Ein weiteres Beispiel bezieht sich auf die wichtige, von den Madhhabs anerkannte Praxis, das Sunnah-Gebet so schnell wie möglich nach dem Maghrib-Pflichtgebet zu verrichten. Das Hadith lautet: "Beeilt euch, die zwei Rak´at nach dem Maghrib zu verrichten, denn sie werden gemeinsam mit dem Pflichtgebet (zum Himmel) emporgetragen! " Das Hadith wird von Imam Razin in seinem Jami´ überliefert.

Wegen ihrer traditionellen, tiefer Frömmigkeit entspringenden Furcht vor einer Verfälschung des göttlichen Gesetzes hat die überwältigende Mehrheit der großen Gelehrten der Vergangenheit - sicherlich weit über neunundneunzig Prozent – loyal an einem Madhhab festgehalten.

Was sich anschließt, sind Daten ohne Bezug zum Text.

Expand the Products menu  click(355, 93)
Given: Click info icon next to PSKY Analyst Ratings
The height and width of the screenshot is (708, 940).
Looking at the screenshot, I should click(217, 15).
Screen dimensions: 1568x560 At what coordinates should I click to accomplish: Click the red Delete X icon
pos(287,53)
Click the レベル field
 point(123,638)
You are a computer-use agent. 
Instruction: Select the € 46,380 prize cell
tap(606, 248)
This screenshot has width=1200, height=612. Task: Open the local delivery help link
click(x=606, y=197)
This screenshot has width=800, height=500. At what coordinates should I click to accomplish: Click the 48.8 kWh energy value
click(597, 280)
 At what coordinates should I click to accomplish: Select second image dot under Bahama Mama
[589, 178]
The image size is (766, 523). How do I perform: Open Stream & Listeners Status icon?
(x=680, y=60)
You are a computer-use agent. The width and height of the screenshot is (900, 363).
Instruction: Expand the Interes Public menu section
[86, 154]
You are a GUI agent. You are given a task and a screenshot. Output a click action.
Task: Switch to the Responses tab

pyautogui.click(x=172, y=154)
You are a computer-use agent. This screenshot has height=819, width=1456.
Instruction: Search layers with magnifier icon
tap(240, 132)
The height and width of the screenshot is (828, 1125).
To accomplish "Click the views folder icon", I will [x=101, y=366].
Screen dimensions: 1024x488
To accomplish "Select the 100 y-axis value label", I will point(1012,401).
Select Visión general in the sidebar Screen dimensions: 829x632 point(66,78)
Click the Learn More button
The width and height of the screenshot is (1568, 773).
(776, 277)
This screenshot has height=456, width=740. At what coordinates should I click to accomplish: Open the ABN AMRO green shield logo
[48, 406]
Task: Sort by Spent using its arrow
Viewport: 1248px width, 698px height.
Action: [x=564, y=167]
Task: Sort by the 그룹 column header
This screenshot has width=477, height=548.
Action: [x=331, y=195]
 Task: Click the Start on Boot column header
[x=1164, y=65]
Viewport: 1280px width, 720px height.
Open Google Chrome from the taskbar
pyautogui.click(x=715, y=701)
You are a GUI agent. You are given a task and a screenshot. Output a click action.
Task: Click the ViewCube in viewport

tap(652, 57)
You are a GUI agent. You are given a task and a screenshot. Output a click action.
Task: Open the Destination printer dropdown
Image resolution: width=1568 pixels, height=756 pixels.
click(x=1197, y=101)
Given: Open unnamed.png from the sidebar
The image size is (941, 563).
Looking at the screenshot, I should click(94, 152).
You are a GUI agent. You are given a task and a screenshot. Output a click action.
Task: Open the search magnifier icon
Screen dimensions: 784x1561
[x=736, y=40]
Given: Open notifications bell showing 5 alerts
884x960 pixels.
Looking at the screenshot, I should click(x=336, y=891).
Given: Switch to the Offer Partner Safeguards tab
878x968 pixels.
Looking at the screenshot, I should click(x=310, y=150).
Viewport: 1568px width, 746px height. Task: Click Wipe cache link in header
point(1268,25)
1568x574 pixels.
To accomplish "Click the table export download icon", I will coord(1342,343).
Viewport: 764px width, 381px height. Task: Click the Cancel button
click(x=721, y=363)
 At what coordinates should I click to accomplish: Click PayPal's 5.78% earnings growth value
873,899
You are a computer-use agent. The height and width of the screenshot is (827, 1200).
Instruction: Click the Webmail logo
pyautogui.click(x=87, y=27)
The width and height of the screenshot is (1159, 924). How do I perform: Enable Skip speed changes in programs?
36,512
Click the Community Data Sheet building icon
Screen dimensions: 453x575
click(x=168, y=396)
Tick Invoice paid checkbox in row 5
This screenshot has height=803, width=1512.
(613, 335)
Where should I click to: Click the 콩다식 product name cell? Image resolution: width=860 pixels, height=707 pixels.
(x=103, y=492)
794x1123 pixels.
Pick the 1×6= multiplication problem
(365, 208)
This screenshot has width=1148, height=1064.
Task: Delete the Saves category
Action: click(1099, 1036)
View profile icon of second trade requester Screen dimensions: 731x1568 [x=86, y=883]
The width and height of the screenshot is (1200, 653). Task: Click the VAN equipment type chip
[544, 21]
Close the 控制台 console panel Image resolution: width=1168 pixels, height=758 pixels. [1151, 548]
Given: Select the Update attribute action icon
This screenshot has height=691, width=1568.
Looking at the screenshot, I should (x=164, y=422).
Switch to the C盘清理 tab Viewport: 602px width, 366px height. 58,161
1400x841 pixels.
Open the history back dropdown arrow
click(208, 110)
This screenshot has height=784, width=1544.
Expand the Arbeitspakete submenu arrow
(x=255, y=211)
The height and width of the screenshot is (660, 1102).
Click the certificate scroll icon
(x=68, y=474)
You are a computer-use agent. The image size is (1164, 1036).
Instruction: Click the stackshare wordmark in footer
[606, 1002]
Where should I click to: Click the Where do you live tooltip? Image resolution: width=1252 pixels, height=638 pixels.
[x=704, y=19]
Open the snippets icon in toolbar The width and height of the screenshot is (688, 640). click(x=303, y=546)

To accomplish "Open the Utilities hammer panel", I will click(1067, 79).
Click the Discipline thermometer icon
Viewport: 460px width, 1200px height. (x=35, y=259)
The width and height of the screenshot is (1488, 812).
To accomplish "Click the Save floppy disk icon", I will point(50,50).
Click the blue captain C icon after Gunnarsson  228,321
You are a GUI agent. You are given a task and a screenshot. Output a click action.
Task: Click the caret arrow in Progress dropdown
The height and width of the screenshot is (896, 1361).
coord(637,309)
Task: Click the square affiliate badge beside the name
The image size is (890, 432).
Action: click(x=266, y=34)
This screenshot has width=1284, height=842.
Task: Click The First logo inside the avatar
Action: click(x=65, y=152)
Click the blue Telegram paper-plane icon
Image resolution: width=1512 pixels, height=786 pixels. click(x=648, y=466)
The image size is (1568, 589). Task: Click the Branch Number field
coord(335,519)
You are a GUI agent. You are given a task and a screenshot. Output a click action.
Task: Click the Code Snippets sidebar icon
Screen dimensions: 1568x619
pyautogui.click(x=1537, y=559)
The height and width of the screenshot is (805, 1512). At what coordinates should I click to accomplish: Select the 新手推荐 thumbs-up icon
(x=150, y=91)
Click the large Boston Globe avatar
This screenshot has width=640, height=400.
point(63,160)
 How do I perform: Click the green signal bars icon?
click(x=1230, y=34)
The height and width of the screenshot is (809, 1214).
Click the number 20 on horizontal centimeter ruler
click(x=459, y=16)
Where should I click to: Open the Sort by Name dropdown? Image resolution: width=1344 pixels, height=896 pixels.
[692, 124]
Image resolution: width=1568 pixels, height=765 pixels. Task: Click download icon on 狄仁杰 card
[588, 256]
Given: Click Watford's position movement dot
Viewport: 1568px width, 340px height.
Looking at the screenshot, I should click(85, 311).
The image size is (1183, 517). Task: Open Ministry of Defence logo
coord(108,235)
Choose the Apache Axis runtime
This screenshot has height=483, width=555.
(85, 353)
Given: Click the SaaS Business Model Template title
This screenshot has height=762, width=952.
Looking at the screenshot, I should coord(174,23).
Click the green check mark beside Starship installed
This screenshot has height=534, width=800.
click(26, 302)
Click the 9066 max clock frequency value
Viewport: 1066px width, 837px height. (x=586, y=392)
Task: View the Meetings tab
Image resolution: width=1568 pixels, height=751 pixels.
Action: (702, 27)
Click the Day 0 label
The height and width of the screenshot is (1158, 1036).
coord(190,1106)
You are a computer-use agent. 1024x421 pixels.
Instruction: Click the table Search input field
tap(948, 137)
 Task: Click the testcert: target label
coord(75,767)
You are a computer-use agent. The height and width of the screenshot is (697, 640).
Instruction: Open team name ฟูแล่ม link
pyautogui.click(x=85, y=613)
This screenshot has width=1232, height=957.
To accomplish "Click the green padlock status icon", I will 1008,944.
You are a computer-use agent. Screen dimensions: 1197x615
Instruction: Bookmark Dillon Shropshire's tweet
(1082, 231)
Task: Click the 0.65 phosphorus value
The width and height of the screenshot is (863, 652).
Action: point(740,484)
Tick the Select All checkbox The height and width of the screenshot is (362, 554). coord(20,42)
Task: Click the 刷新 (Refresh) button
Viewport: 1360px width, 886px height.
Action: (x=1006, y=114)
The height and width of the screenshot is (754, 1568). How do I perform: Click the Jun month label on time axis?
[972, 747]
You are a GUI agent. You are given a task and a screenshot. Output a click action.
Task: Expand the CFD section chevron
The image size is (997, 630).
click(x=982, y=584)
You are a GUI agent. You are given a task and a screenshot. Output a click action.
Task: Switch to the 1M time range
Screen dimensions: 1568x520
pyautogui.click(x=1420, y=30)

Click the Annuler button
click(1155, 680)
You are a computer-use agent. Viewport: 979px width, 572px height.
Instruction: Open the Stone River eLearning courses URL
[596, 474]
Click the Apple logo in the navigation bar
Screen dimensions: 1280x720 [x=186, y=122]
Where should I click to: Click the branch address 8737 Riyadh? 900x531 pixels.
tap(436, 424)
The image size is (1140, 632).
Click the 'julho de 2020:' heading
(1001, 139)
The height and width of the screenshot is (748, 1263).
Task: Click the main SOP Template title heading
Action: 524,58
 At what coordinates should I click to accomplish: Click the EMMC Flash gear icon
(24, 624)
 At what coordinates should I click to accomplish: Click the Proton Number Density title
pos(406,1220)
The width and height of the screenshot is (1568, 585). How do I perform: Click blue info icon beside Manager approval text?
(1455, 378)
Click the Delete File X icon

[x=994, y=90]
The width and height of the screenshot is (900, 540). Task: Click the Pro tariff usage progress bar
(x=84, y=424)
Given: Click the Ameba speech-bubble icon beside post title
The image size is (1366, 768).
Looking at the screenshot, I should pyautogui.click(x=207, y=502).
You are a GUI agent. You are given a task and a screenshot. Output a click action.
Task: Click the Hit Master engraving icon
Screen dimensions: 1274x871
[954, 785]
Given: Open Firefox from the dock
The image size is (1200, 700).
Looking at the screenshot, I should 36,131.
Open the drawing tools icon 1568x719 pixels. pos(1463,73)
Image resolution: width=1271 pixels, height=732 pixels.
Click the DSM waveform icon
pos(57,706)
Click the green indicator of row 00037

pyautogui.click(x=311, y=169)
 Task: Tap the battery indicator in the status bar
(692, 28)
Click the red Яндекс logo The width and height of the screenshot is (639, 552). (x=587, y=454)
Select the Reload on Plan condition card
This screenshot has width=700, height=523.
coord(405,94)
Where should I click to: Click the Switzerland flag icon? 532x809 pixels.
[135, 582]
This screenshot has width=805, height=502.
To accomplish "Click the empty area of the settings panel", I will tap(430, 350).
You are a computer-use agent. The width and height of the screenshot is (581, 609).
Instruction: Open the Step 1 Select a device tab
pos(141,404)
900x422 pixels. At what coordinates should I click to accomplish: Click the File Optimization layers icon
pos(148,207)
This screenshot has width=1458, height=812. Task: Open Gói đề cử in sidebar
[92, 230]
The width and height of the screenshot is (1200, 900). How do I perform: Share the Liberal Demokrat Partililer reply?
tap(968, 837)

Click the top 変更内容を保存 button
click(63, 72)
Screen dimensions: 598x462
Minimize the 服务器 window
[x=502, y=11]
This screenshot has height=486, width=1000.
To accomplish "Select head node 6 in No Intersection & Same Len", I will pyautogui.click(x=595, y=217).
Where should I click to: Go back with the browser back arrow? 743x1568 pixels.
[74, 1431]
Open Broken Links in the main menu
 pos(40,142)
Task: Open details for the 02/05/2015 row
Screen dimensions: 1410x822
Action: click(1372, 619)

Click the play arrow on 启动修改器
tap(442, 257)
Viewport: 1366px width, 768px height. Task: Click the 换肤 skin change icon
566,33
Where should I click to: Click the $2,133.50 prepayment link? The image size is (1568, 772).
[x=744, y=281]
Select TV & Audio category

Es ist wahr, daß im von Wirren geplagten vierzehnten Jahrhundert eine Handvoll von Abweichlern auftauchte, wie Ibn Taymiyya und Ibn al-Qayyim; doch selbst diese Personen empfahlen niemals, daß halb-gebildete Muslime versuchen sollten, Ijtihad zu unternehmen Selbst wenn diese Autoren in letzter Zeit "wiedererweckt" und zu Berühmtheiten gemacht worden sind, ist ihr Einfluß auf das traditionelle Gelehrtentum des klassischen Islam zu vernachlässigen, wie schon die geringe Anzahl von Manuskripten ihrer Werke in den großen Bibliotheken der islamischen Welt verrät.

O Allah führe mich auf dem Weg der Weisen!